Excerpt —
The proclamation took place on the house floor on Wednesday, March 23rd. This year, the resolution was introduced by Representative Troy Waymaster (R-Russell), Representative J.R. Claeys (R-Salina), Representative Ramon Gonzalez (R-Perry), and Representative Pete DeGraaf (R-Mulvane).
“Parkinson’s disease is the second most common neurodegenerative disease in our nation,” said Waymaster. “Sadly, not enough people are acquainted with the disease, the symptoms, and who it affects. My thoughts and prayers are with those who suffer. It’s my honor to introduce this resolution.”
The proclamation has special meaning to Rep. DeGraaf, who was diagnosed with Parkinson’s in 2015.
“It’s a personal honor to be co-sponsoring this proclamation. Being a Parkinson’s patient, this effort is very important to me,” said DeGraaf. “While I cannot control the fact that I have the disease, I can control how I respond. A positive attitude on my part and the support of my wife, family, and friends are essential as I move forward.”
Parkinson’s Disease Awareness Month was first proclaimed by the Kansas House in 2013 when it was sponsored by Representative Ronald Ryckman (R-Meade). In 2014, the resolution was once again sponsored by Ryckman and co-sponsored by Representative Marshall Christmann (R-Lyons). In 2015, the resolution was co-sponsored by Representative Fred Patton (R-Topeka) and Representative Gail Finney (D-Wichita).

Recorded data —

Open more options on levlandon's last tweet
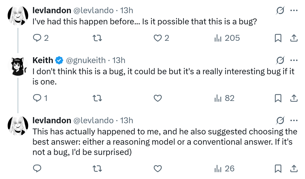 [x=294, y=121]
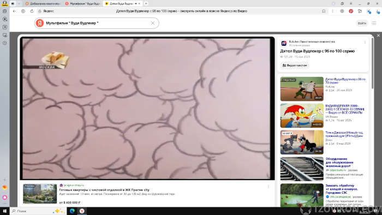Open the three-dot menu on the Pragma city ad

tap(268, 187)
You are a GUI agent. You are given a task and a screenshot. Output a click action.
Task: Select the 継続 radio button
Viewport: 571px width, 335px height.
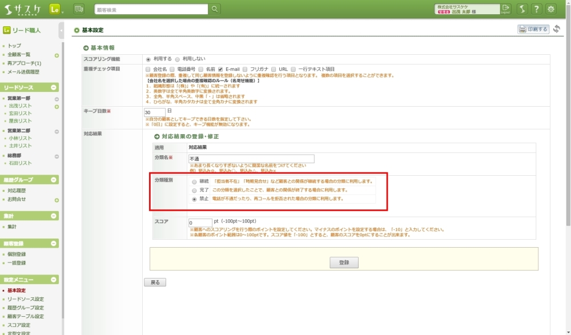coord(195,181)
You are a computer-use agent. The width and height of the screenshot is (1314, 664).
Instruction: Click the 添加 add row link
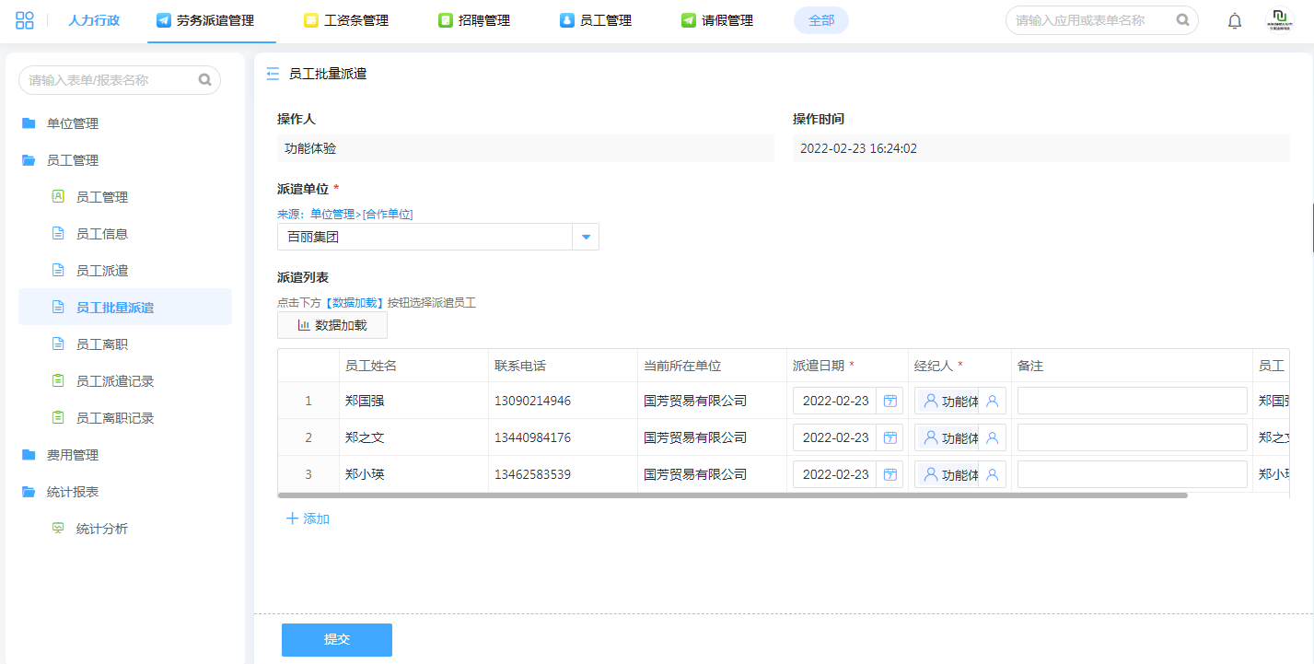click(x=308, y=518)
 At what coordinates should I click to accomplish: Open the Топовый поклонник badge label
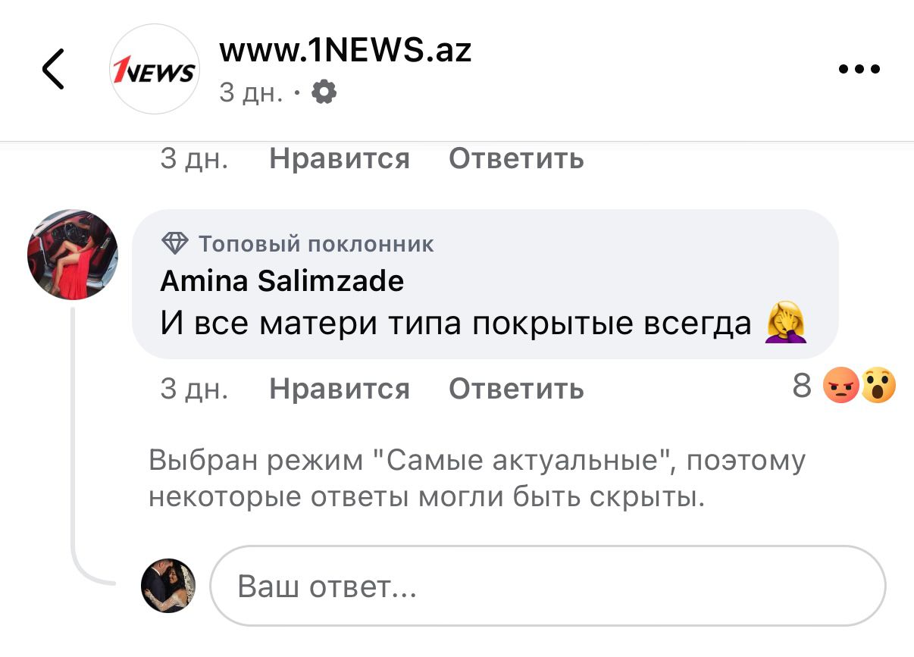point(316,244)
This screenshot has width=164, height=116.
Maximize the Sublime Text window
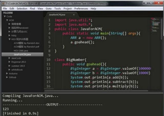[x=152, y=2]
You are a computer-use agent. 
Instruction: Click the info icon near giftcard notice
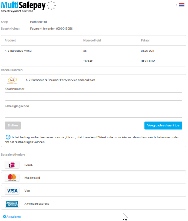8,137
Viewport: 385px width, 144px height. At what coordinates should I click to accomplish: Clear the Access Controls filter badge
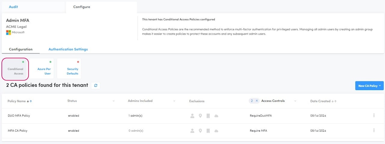(x=257, y=101)
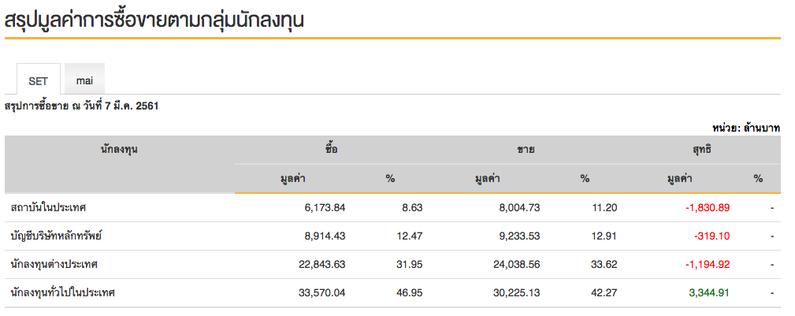Click the หน่วย: ล้านบาท unit label

pyautogui.click(x=745, y=127)
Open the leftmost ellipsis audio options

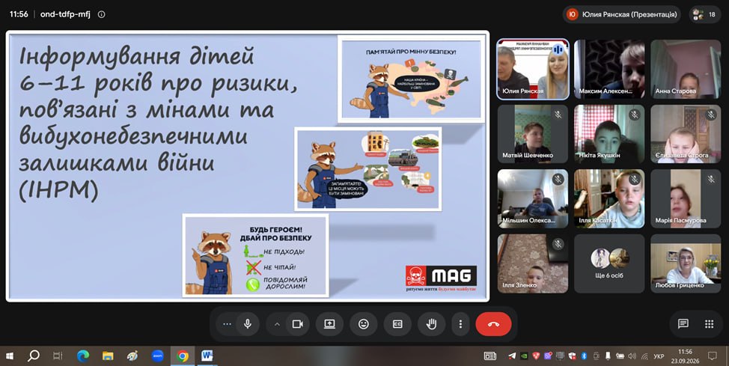click(227, 324)
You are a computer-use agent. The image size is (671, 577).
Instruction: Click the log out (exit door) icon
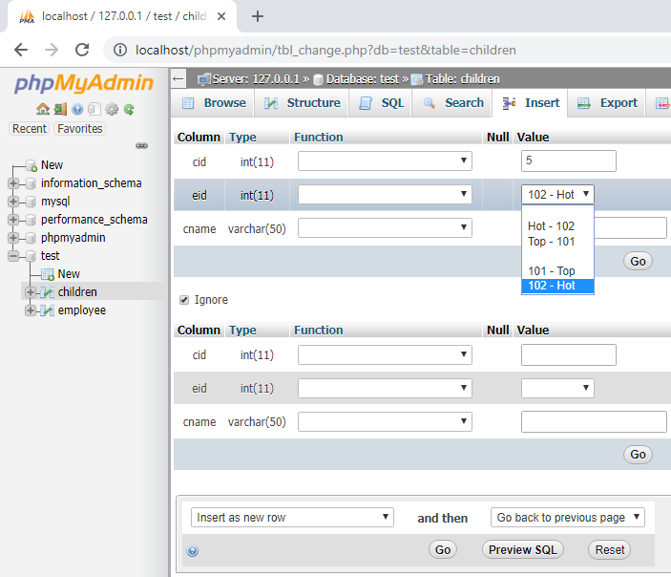[x=60, y=109]
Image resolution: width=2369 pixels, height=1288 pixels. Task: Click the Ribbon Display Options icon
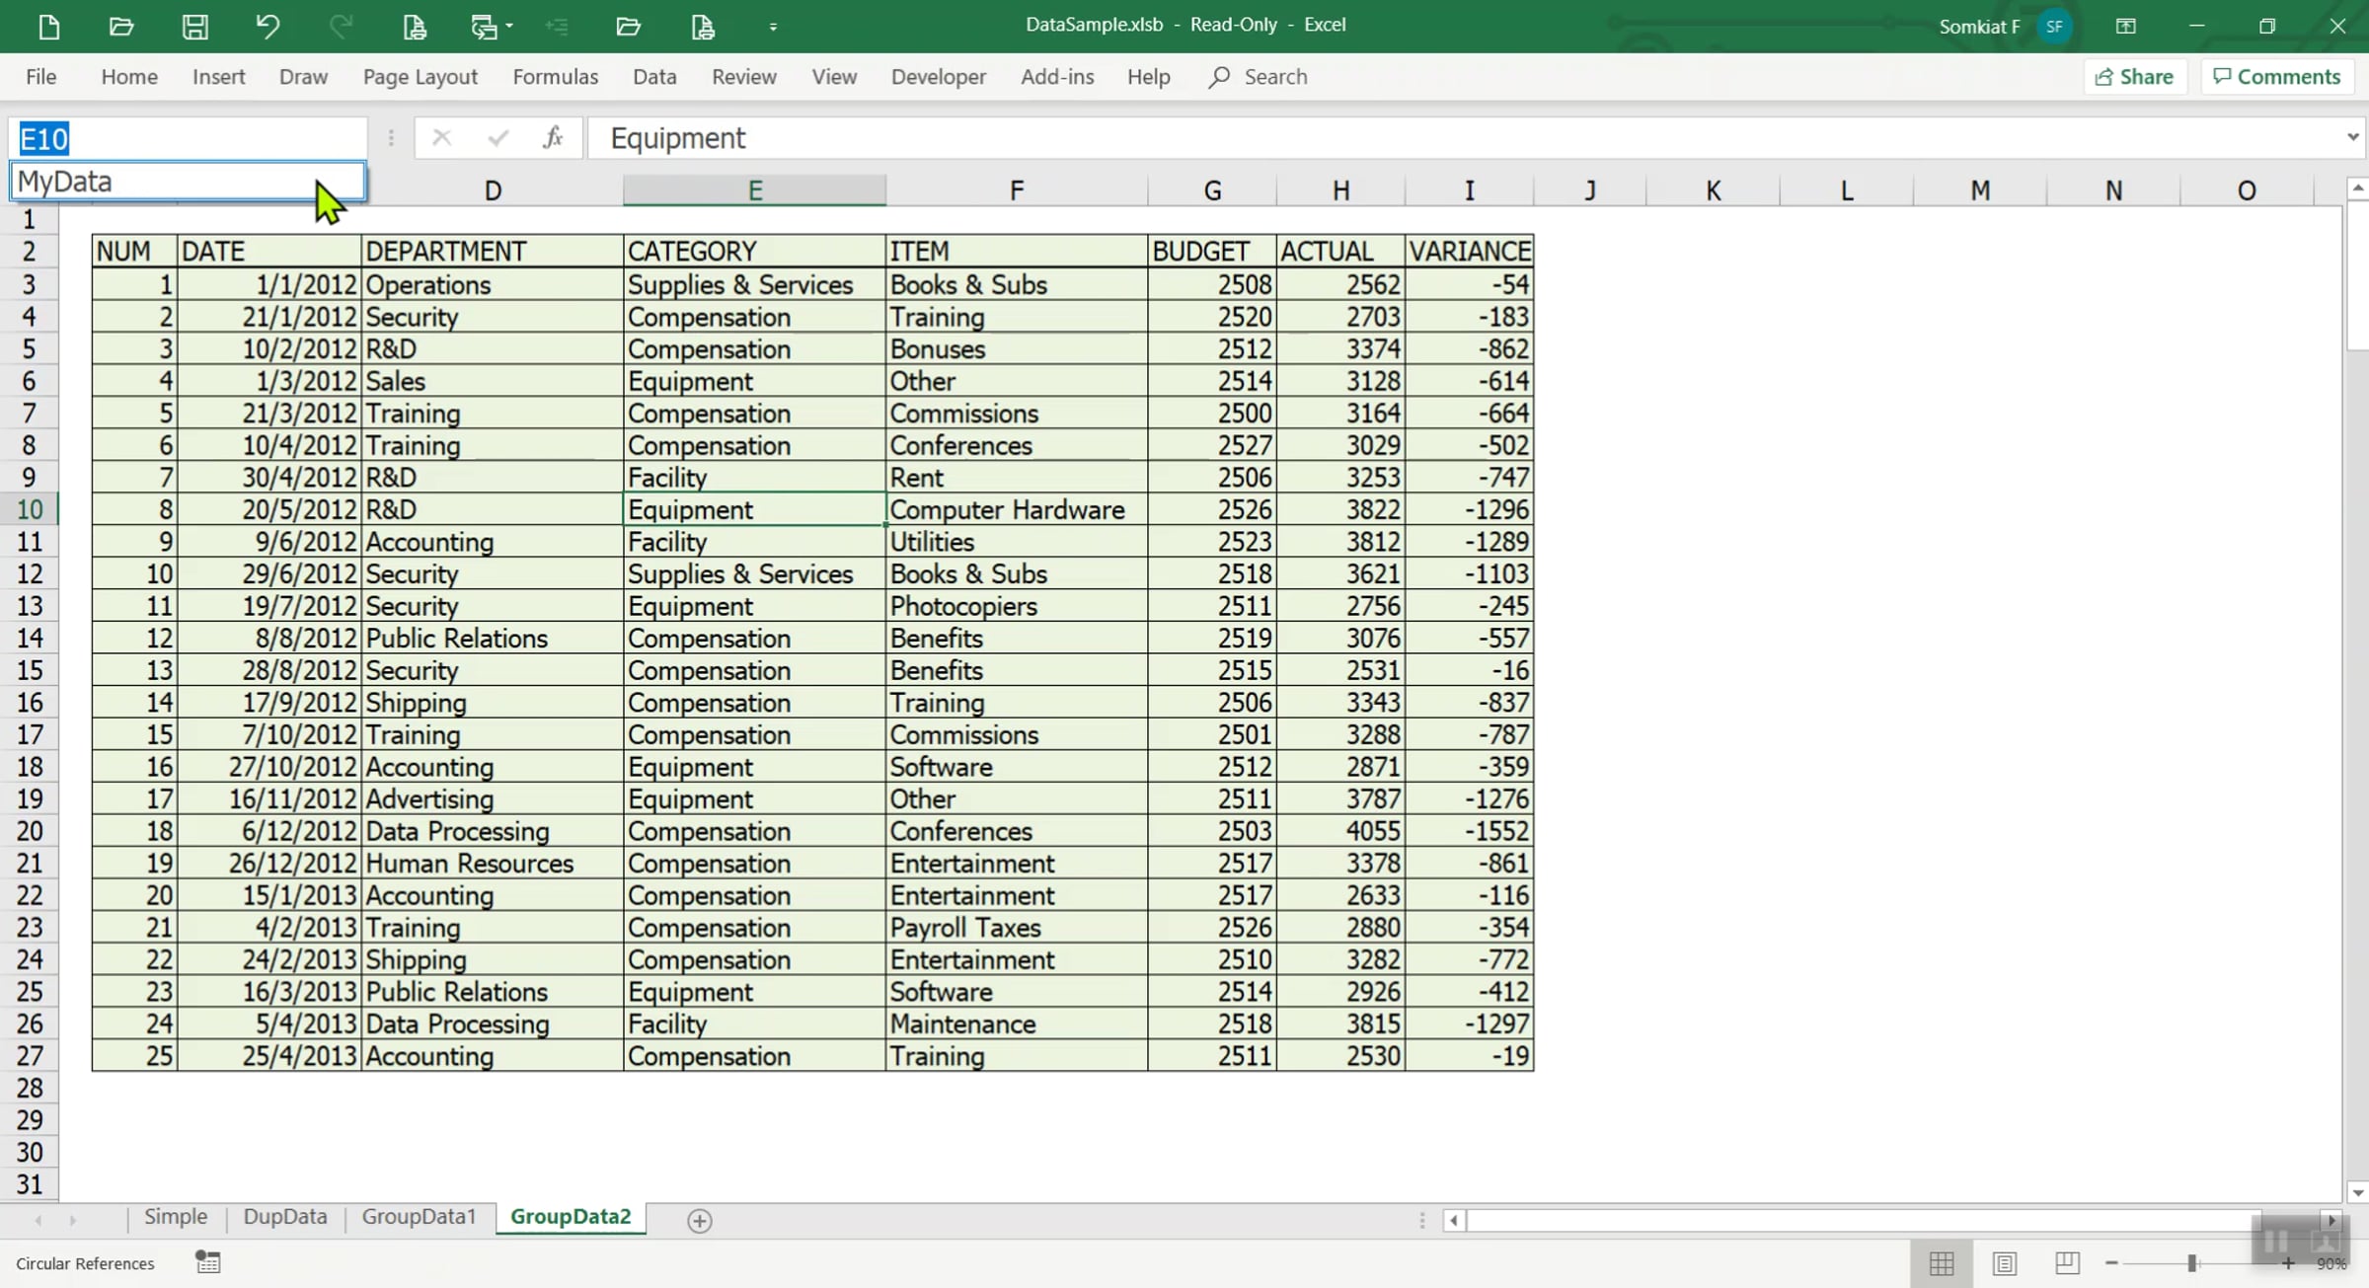tap(2125, 27)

Tasks to carry out —
1: List every representative the article on the Kansas House Parkinson's proclamation names as introducing this year's resolution.
2: Resume the article on the Kansas House Parkinson's proclamation after its last sentence.

Answers to the exercises —
1:
- Representative Troy Waymaster (R-Russell)
- Representative J.R. Claeys (R-Salina)
- Representative Ramon Gonzalez (R-Perry)
- Representative Pete DeGraaf (R-Mulvane)

2:
“For four years, the House of Representatives has commemorated Parkinson’s Awareness Month. Each year we do this proclamation we are that much closer to a cure,” said Rep. Ramon Gonzalez. “Every time we have the opportunity to bring awareness to this disease is time well spent.”
During the ceremony, Gonzalez announced that he too suffers from Parkinson’s disease.
“My handwriting has gotten a lot worse, and I’m really starting to notice my tremor,” said Gonzalez.
Each year, the resolution has been coordinated by former Representative J. Basil Dannebohm (R-Ellinwood). In the summer of 2012, Dannebohm was diagnosed with Young Onset Parkinson’s Disease. Since that time, he has been an advocate for Parkinson’s Disease research, treatment and awareness.
“I am incredibly grateful to Speaker Merrick, Representative Waymaster, Representative Claeys, Representative Gonzalez, Representative DeGraaf, and the Kansas House of Representatives for once again taking time to recognize Parkinson’s Disease Awareness Month,” said Dannebohm. “The Kansas House joins with individuals and organizations from around the world who are committed to promoting awareness and working toward a cure.”
Dannebohm joined his former colleagues on the House floor for the ceremony. Others in attendance included: Michelle Haub, co-creator and Director of the Parkinson’s Program of Manhattan at Meadowlark Hills in Manhattan, KS; Parkinson’s patient, Matthew Schindler and his wife, Susan; Parkinson’s patient, Lisa Reser and her family; and Courtney Blankenship, a supporter of Parkinson’s disease awareness.
In 2005, an estimated 5,500 Kansans suffered from Parkinson’s Disease. By 2014, that number had increased to an estimated 14,000.
“Parkinson’s affects far too many Kansans. These folks aren’t a statistic, they’re our friends and neighbors and the attention they are bringing to this issue will someday lead to a cure,” said Representative J.R. Claeys.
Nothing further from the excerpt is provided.